We need to support appropriate biotechnologies underpinned by a new science of the organism

I presented the latest evidence on the hazards of GM food and feed; on why genetic modification is failing on account of the fluid genome, and the urgent need to redirect substantial funds away from GM crops, DNA biobanks and genomics towards research that makes the EU and its member countries self-sufficient in food and energy in order to save us from climate change and the energy crisis.

Instead of the failed biotechnology promoted by KBBE, we need appropriate biotechnologies for capturing energy from waste to reduce carbon emissions at source, such as anaerobic digestion and carbon capture using prolific green algae that can generate up to 15 000 gallons of biodiesel per acre per year instead of the 60 gallons from a typical ‘bioenergy crop’. All the appropriate biotechnologies and more can be combined in an integrated organic farm that minimises wastes and maximises productivity and efficiency in both food and energy (“Dream farm II”, SiS 29).

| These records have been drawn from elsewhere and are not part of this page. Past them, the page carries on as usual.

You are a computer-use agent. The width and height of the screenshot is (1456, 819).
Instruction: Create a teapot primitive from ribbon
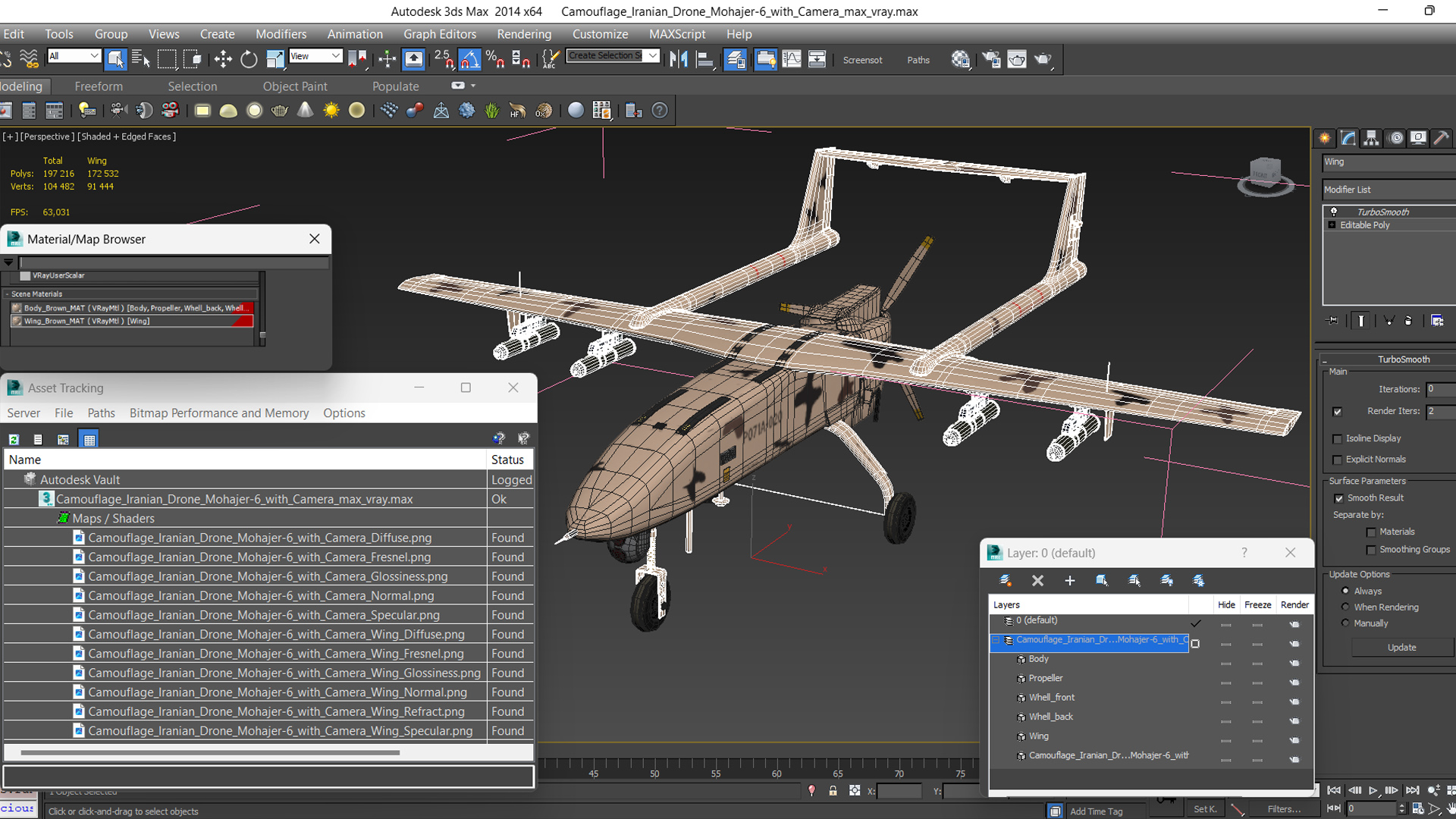point(280,111)
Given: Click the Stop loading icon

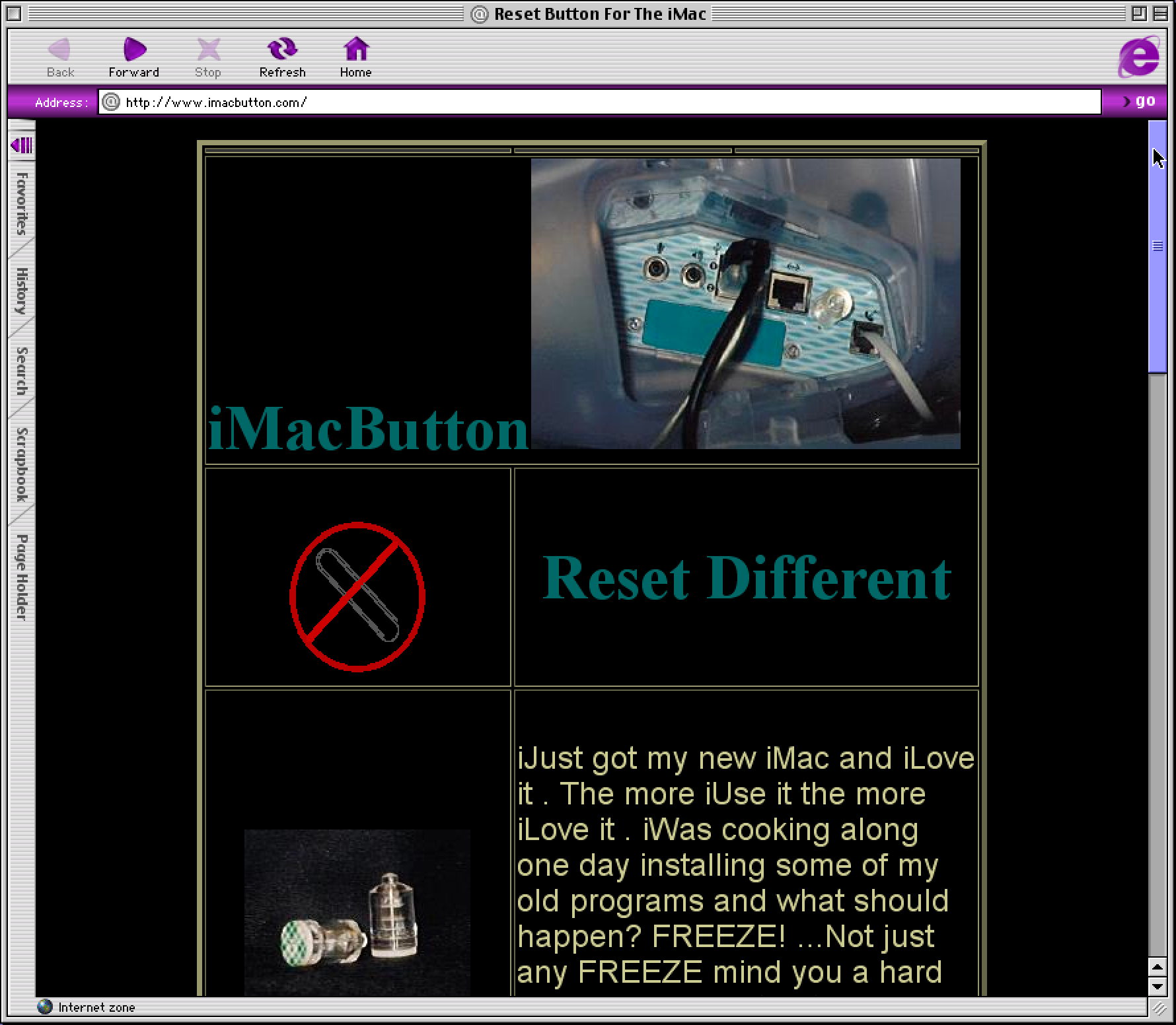Looking at the screenshot, I should [x=208, y=50].
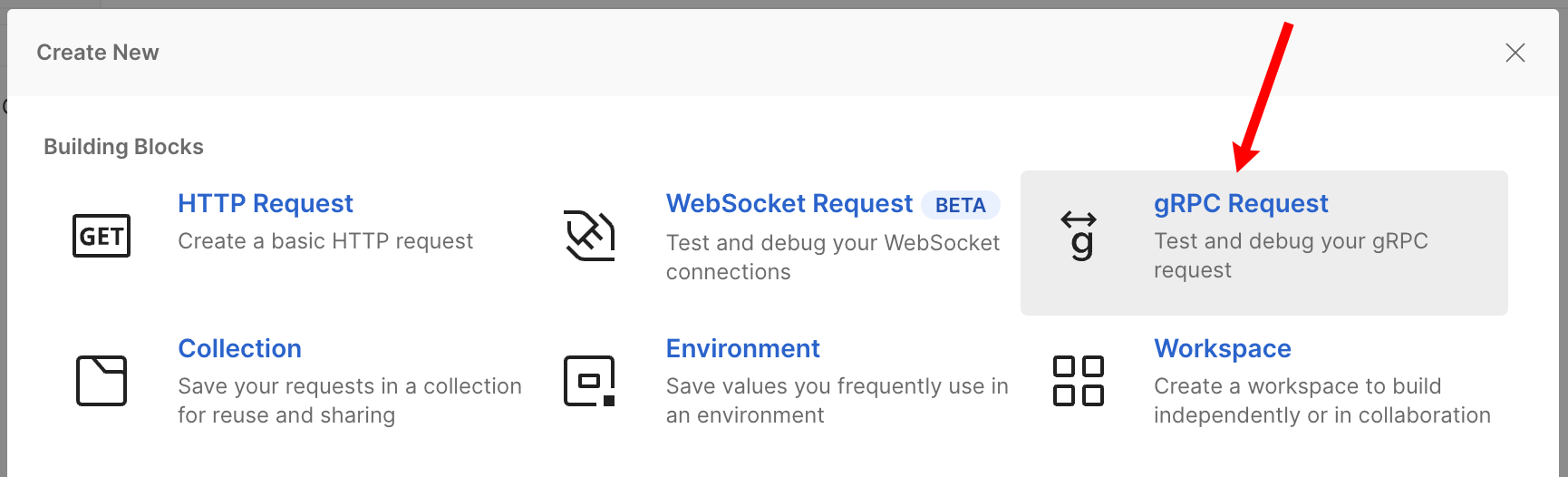Click 'Create a basic HTTP request' description
1568x477 pixels.
coord(325,241)
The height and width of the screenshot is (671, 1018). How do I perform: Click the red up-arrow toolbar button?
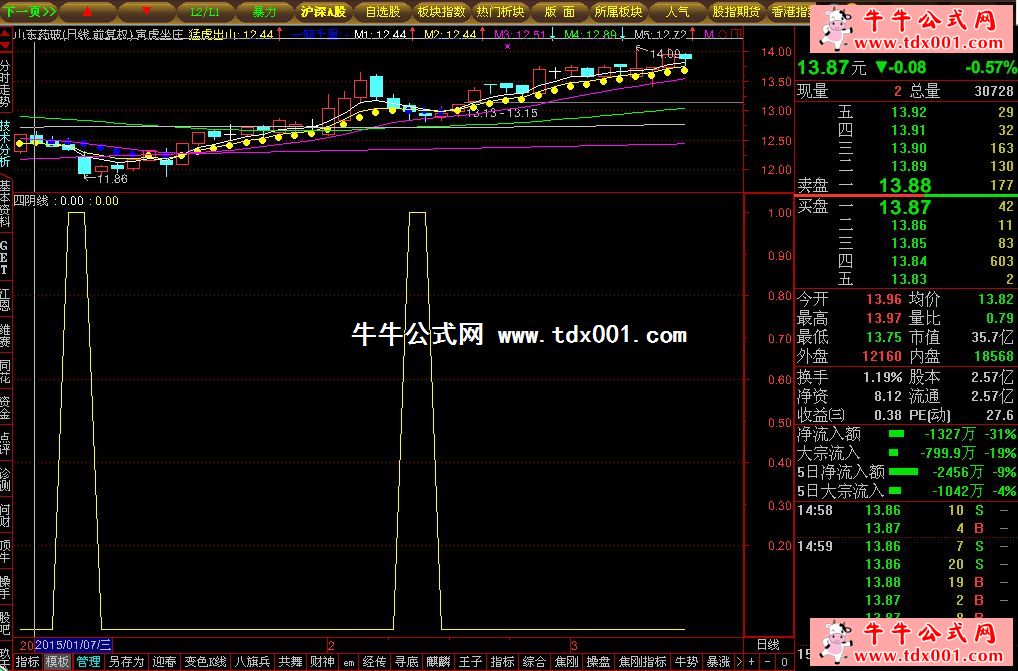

KBBE is based on a mechanistic science of life that glorifies competitiveness and rampant exploitation. In contrast, our integrated food and energy farm is a concrete demonstration of the organic, synergistic relationships that enable all life in the ecosystem to prosper profusely and effortlessly.

KBBE risks being another biotech bubble that we can ill afford. Time and energy resources are both running out (see ISIS’ Energy Report, Which Energy? https://www.i-sis.org.uk/onlinestore/books.php#238), and if we do not invest in truly sustainable, renewable technologies and infrastructures now, the consequences would be catastrophic. You can only manipulate false knowledge for so long; nature cannot be fooled by lies and disinformation, and the current crisis may be her final warning to us.

On the other hand, if we invest in the right kind of science and technologies, we shall find ourselves in a greener, cleaner, healthier, wealthier, and happier life without fossil fuels, if not by 2010, then certainly by 2050.